While the FDA managed to issue a few complete response letters what it did not have time for this year was completing its BLA review of Pfizer’s pneumococcal vaccine, Prevnar 13, meaning that the injection missed its PDUFA date of December 30.
The under pressure and under-staffed US regulator also caused Novo Nordisk to announce that it would not be getting any FDA feedback on its diabetes drug Victoza by expected deadline of December 31.
Meanwhile Valeant Pharmaceuticals announced that it had filed an NDA for its epilepsy drug, retigabine. The drug has also been accepted by the European Medicines Agengy, meaning that if both filings come off 2010 could be a very good year for Valeant, which has licensed the drug in the US to GlaxoSmithKline.
Biodel also submitted its new drug application to the FDA for permission to market VIAject, its fast acting insulin treatment for diabetes. If approved it will be Biodel’s first marketed product and analysts believe the product could generate royalties of $122m by 2014, if a marketing partner can be found (Companies still desperate for a partner, June 19, 2009).
Having watched its rivals file their NDA’s for their obesity drugs, Vivus finally submitted its NDA for Qnexa to the regulator.
Pharmaxis also received a complete response letter rather than a Christmas card from the regulator for Aridol, its treatment for diagnosing and managing asthma. This time round the regulator drew attention to problems at three of the subcontracted manufacturing and testing facilities the group used and also concerns over post marketing requirements.
AstraZeneca filed a reply to the FDA’s complete response letter on Numax, the follow-on vaccine to its treatment for respiratory syncytial virus, Synagis. FDA sent AstraZeneca its complete response letter in November 2008.

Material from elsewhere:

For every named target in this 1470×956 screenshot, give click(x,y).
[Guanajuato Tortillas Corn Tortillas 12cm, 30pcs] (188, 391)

Pfizer’s disappointing festive season started with a complete response letter from the FDA for general anxiety disorder (GAD) drug Lyrica as a monotherapy. What tripped Pfizer was that the data was deemed “insufficient” to support approval, this latest knock back comes after a non-approvable letter in August 2004. But the drug is also being reviewed as an adjunctive therapy for GAD.
Clinical Set Backs
The lack of Christmas cheer continued for Pfizer as it terminated a phase III trial of figitumumab (CP-751, 871) as a first-line treatment of non-small cell lung cancer after an interim analysis revealed the antibody was unlikely to improve overall survival compared to standard therapy.

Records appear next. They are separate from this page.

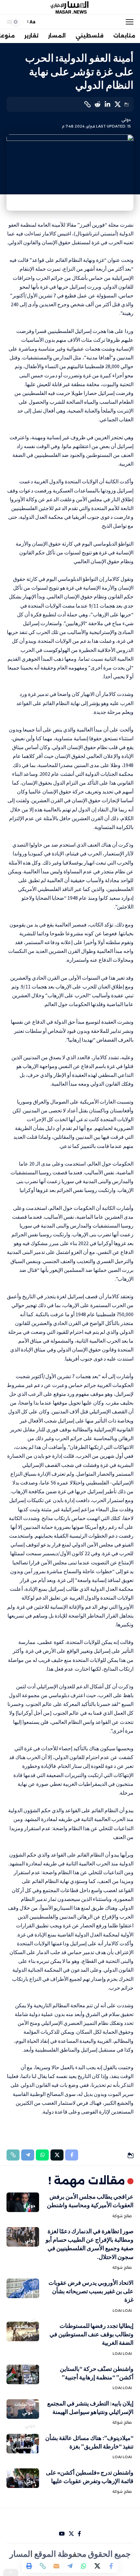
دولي (126, 119)
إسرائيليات (24, 2404)
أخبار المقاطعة (24, 2323)
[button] (127, 22)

Pfizer was not the only one to call it a day with trials. Arena Therapeutics announced that its partner Merck & Co had decided to end development of MK-1903, a niacin receptor agonist to treat atherosclerosis, after it failed to meet its primary endpoint in phase IIa trials.
Cell Therapeutics was taking no chances about reaping the benefits of its drug for aggressive non-Hodgkin’s lymphoma, pixantrone, and put in place a shareholders' rights plan or poison pill to stop any unwelcome advances from companies keen to get their hands on the drug, which has an FDA advisory committee on February 10. The plan, which will come into effect on January 7, is an attempt to prevent anyone from making an unsolicited or hostile bid for Cell Therapeutics.
Finally, Anesiva announced it will cease operations and seek bankruptcy protection after it failed to complete a merger with Arcion Therapeutics.